When I’m here in Milwaukee, I often take a run through the park next to my hotel after work, clean up and catch a quick bite at the hotel’s cafe.  There’s the usual collection of road warriors in attendance - the table full of travelling co-workers extending their work day with an intricate exercise in alcoholic team-building, and several loners like me not quite ready to lock themselves in their rooms for the evening, pursuing our loner activities and bantering with Jill, the bartender.  One guy is reading a novel by the light of the candle on his table, I have my computer open answering email and IM-ing with Mrs. Perils and wracking my brain for blogging material.

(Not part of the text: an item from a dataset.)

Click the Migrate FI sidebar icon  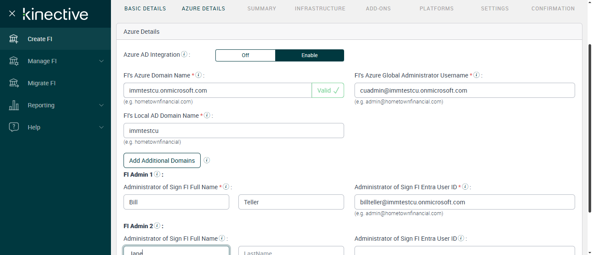pos(14,83)
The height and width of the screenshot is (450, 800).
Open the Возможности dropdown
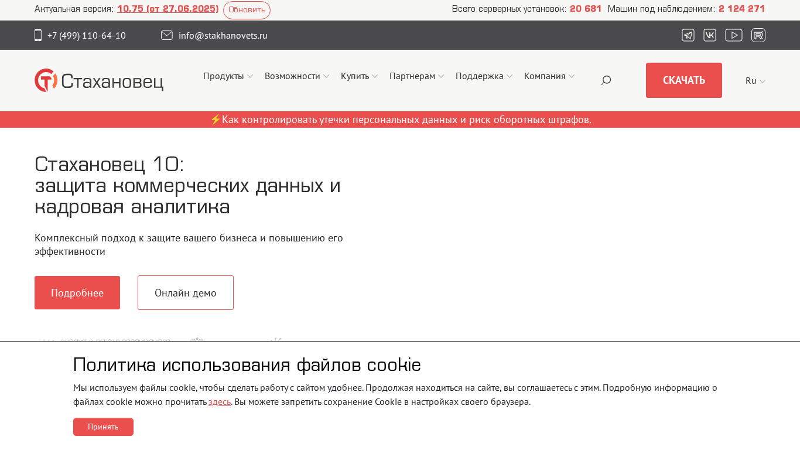[x=297, y=76]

And then there’s a guy at the bar, chubby and pretty far into his cups.  He’s chatting up another man and woman at the bar, and has Jill chasing around for a large snifter and whatever whole fruits she can find.  He’s intent on performing some amazing magic tricks for the other two and Jill, pleasant soul that she is, is humoring him.


I’m not sure what all the mechanics of the tricks were - I didn’t want to get too far into this guy’s penumbra, and he made at least one trip to the men’s room in the interim - but I looked up at one point to see a rumpled napkin moving across the bar seemingly under its own power.  The source of its locomotion is revealed to be a whole lime underneath it, but I have no idea how it received or executed its marching orders.


A few minutes later, the woman has ordered a fresh beer in a long-necked bottle, and is proceeding to roll it between her hands like a Boy Scout starting a fire with a stick.  After a couple minutes of this, she rests it on the bar and her male companion taps the mouth of the bottle with a beer glass, and beer foam starts gushing out of the bottle.  Back atcha, I guess.


Sometime during the course of the ensuing conversation, the woman mentions her husband in passing, and her companion, who has been leaning closer with his arm resting on the back of her chair, soon finds it necessary to turn in for the night.


Such are the entertainments on the road in Milwaukee.